Entries for locating words and elements
* Start *
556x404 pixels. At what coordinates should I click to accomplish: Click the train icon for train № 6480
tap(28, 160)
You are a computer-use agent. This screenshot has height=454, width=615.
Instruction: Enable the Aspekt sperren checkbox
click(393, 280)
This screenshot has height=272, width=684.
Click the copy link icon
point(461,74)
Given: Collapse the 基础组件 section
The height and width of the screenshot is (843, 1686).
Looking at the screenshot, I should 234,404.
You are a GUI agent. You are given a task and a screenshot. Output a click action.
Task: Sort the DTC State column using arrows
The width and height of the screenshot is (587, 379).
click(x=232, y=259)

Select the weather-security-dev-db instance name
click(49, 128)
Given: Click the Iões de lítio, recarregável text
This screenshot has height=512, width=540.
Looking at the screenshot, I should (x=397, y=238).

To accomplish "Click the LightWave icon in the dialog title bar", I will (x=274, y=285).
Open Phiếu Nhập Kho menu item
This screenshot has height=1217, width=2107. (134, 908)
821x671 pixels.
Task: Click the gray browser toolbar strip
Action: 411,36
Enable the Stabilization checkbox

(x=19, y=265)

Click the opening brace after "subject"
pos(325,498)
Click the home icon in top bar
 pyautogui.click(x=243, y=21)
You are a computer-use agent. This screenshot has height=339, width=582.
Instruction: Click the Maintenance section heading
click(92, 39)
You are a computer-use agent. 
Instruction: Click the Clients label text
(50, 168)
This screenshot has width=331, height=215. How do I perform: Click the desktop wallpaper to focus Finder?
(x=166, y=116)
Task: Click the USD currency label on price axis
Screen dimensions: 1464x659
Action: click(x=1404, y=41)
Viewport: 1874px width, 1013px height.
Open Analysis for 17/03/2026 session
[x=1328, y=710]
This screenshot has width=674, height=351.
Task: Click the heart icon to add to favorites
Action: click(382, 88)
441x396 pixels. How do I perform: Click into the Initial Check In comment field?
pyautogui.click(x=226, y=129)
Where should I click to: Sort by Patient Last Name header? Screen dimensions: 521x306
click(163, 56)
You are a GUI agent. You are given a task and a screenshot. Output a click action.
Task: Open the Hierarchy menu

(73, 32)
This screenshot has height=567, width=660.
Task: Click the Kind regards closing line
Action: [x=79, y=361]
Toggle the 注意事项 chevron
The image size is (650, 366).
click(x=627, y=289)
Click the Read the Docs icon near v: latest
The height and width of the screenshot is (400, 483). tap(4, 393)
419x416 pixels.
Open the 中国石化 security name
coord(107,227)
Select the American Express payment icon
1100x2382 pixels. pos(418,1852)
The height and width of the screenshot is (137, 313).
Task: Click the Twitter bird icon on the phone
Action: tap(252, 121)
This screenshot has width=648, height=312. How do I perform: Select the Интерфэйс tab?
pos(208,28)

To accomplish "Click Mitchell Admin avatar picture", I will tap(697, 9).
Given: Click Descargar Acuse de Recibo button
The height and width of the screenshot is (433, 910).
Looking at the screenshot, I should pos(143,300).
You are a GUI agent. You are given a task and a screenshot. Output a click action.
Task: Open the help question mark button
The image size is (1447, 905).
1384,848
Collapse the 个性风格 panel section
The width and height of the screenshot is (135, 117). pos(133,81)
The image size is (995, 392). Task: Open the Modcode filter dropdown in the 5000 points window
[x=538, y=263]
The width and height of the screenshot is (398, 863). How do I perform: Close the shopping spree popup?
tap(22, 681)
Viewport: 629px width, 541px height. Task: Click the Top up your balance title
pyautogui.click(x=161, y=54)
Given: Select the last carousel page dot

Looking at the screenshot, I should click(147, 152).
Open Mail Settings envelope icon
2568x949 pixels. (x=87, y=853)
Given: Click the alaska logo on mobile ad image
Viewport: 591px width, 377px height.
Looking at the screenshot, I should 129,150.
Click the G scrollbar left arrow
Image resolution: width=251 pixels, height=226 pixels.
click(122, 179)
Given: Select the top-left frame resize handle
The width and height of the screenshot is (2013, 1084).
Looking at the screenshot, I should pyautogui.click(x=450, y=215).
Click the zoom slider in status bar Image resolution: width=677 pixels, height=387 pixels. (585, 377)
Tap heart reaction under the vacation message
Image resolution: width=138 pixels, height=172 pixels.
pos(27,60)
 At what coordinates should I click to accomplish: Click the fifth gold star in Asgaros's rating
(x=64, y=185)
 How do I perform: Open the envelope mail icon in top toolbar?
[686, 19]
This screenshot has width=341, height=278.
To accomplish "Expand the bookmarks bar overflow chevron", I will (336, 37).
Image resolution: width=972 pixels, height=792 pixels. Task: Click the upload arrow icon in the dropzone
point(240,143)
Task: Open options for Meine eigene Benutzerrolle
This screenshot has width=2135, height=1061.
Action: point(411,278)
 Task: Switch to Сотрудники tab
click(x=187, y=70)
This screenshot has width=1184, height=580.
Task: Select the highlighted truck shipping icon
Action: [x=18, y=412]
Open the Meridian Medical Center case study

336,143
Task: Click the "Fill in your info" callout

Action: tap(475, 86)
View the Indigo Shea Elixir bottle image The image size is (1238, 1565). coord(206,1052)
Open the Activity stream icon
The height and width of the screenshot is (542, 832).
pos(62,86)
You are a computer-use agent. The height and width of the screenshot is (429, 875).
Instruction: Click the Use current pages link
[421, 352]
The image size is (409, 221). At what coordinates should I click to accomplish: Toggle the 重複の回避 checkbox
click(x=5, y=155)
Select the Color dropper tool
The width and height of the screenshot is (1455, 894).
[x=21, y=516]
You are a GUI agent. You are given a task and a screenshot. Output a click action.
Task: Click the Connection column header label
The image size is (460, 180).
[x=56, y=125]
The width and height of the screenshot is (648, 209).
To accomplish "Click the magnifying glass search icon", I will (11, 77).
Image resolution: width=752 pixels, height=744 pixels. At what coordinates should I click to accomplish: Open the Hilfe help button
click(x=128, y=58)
* End *
WORK TO BE COMPLETED:
Reproduce verbatim the lines of the material from the line with "Image resolution: width=972" through the line with "Action: point(411,278)", including both of those lines.

SOLUTION TO THE EXERCISE:
Image resolution: width=972 pixels, height=792 pixels. Task: Click the upload arrow icon in the dropzone
point(240,143)
Task: Open options for Meine eigene Benutzerrolle
This screenshot has width=2135, height=1061.
Action: point(411,278)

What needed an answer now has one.